(Material shown)

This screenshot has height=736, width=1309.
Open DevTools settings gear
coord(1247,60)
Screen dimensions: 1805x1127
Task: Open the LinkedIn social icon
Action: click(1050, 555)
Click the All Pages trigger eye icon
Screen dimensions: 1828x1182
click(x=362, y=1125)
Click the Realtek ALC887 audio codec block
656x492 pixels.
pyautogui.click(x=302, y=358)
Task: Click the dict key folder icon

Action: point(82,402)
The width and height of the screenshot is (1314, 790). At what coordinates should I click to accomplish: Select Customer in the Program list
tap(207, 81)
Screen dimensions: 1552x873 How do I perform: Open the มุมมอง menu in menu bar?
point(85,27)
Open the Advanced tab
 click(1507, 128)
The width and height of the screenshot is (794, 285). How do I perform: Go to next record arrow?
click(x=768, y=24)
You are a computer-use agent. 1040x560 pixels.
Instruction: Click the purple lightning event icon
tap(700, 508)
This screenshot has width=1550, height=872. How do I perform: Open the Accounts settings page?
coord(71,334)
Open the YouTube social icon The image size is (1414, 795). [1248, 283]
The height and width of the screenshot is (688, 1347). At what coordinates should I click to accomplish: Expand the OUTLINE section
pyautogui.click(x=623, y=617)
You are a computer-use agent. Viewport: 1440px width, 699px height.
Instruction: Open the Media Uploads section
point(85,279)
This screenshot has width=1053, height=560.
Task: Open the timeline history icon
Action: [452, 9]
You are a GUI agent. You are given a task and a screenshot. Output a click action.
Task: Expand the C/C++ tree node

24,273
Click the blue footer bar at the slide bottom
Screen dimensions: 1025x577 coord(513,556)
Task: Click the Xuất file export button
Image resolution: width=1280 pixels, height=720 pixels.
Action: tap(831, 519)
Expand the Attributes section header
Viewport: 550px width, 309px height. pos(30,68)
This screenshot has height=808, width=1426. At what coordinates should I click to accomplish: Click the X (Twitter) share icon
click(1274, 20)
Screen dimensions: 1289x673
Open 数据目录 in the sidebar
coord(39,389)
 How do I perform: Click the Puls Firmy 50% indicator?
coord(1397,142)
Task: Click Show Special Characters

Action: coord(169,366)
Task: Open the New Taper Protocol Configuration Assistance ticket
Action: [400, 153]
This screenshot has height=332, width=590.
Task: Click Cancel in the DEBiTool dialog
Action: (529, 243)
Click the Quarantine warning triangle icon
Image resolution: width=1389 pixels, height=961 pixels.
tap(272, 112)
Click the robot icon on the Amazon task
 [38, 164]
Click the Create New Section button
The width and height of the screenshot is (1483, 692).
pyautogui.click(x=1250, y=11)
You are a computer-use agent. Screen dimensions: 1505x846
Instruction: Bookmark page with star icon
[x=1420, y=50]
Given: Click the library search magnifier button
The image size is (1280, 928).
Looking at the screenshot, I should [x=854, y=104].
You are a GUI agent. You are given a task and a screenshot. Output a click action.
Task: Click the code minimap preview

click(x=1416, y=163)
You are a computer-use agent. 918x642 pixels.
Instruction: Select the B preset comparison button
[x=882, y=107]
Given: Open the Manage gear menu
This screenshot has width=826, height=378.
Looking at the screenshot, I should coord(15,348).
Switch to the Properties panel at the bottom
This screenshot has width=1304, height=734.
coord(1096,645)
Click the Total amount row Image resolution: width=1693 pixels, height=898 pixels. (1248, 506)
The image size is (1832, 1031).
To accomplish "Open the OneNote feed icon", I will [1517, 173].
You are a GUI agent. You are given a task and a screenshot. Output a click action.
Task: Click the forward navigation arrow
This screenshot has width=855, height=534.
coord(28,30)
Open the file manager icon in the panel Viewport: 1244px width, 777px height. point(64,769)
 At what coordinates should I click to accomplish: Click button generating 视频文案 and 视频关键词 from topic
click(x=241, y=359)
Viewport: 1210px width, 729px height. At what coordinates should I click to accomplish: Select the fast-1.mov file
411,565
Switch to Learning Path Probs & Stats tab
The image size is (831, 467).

(End Material shown)

**Task statement**:
In the listing above, find the line holding "Open the YouTube" and the line holding "Screen dimensions: 1289x673", then output those two lines and every line between them exactly.

**Response to this task**:
Open the YouTube social icon The image size is (1414, 795). [1248, 283]
The height and width of the screenshot is (688, 1347). At what coordinates should I click to accomplish: Expand the OUTLINE section
pyautogui.click(x=623, y=617)
You are a computer-use agent. Viewport: 1440px width, 699px height.
Instruction: Open the Media Uploads section
point(85,279)
This screenshot has width=1053, height=560.
Task: Open the timeline history icon
Action: [452, 9]
You are a GUI agent. You are given a task and a screenshot. Output a click action.
Task: Expand the C/C++ tree node

24,273
Click the blue footer bar at the slide bottom
Screen dimensions: 1025x577 coord(513,556)
Task: Click the Xuất file export button
Image resolution: width=1280 pixels, height=720 pixels.
Action: tap(831, 519)
Expand the Attributes section header
Viewport: 550px width, 309px height. pos(30,68)
This screenshot has height=808, width=1426. At what coordinates should I click to accomplish: Click the X (Twitter) share icon
click(1274, 20)
Screen dimensions: 1289x673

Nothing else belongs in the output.